In vorgestern mir gewährter Privataudienz sprach S.M. der Sultan mit Dank und Anerkennung von großen Verdiensten des Marschalls; des Marschalls Abberufung oder Beurlaubung im jetzigen Augenblick wird von Freund und Feind als Maßregelung für mangelhafte Kriegführung angesehen werden, schadet also unserem Ansehen.

Oberst von Behrendt, gestern von Dardanellen zurückgekehrt, berichtet mir, daß gewaltsame Erstürmung infolge erfolgloser türkischer Unterführung fehlschlug, die Truppen nicht aus den Gräben herausgingen, sodaß Feind unbehelligt abziehen konnte. Was an den Dardanellen mit der schlechten türkischen Truppe geleistet wurde, sei Verdienst des Marschalls Liman dessen eiserne Strenge die Türken fast noch mehr fürchteten als den Feind. Hiermit stimmt hier jedes unparteiische deutsche Militärurteil überein. Eine türkische Armeegruppe ohne deutsche Oberleitung sei nichts wert.

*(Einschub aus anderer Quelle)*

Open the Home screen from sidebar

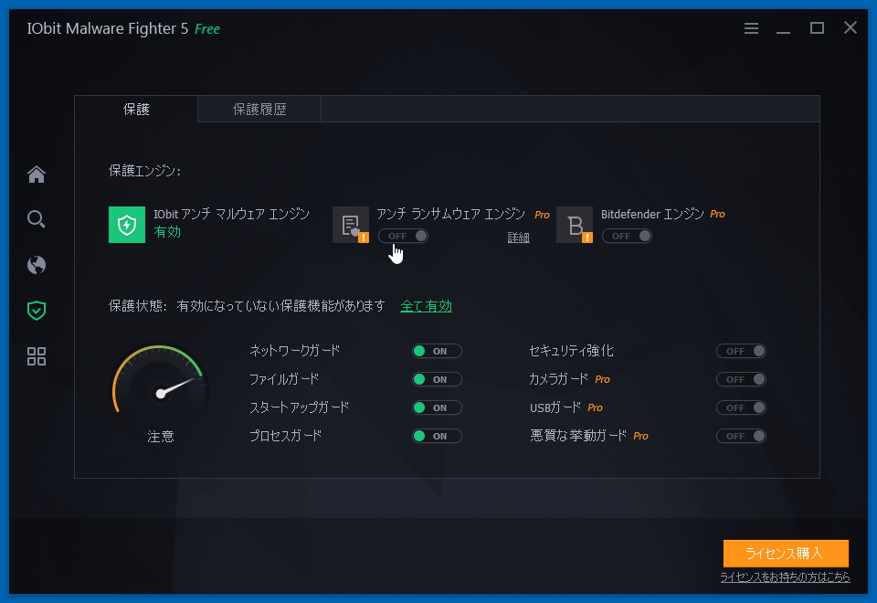[x=36, y=174]
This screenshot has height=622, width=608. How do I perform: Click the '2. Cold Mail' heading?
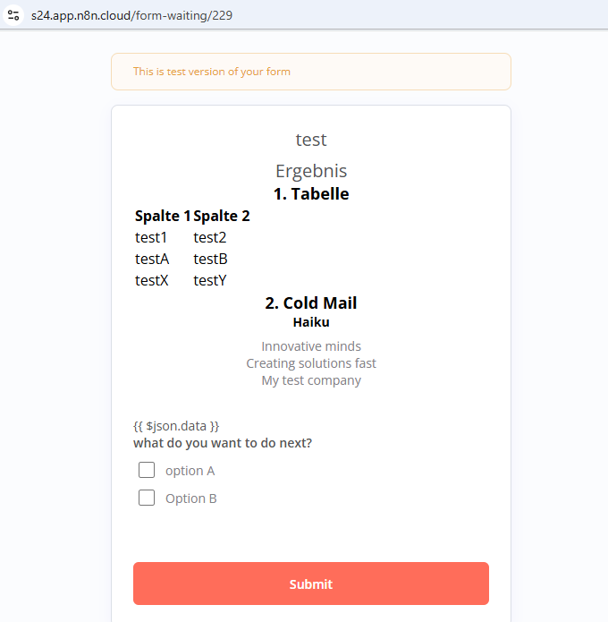tap(311, 302)
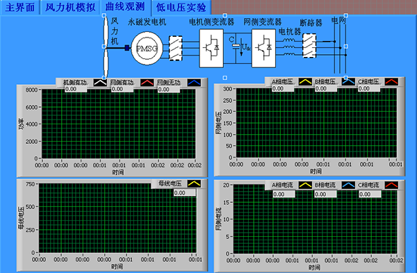Click the red 网侧有功 legend swatch
The height and width of the screenshot is (273, 417).
click(x=147, y=83)
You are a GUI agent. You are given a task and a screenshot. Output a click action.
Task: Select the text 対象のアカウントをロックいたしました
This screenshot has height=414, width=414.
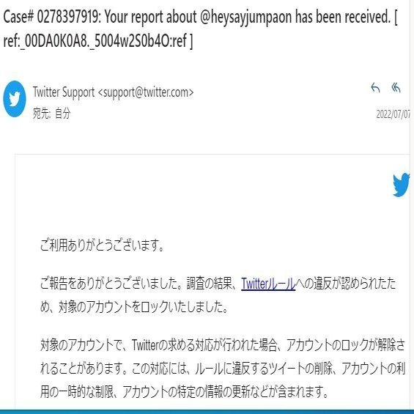143,307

Anwesenheit des Marschalls in Konstantinopel als Chef der Militärmission würde voraussichtlich bald zu unerträglichen Umständen zwischen ihm und Kriegsminister führen. Stelle daher zur Erwägung anheim, den Marschall eventuell von seiner Eigenschaft als Chef der Militärmission zu entbinden, da seine Verwendung ausschließlich im Felde notwendig sei, also keine capitis diminutio vorliege und Enver zu veranlassendem Marschall das Oberkommando über eine unter Umständen auf einem anderen Balkan-Kriegsschauplatz zu entsendende türkische Armee zu übertragen.

Dadurch würde der Marschall dem Kriegsminister unterstellt, Reibungsfläche zwischen beiden vermindert werden, unser Ansehen gewahrt, relative Leistungsfähigkeit der zu verwendenden türkischen Armeegruppe gesichert bleiben und zudem der deutsche Oberbefehl den anderen in Betracht kommenden Balkanvölkern Gefühl der Beruhigung gewähren.

Gleichlautend an Gesandten von Treutler.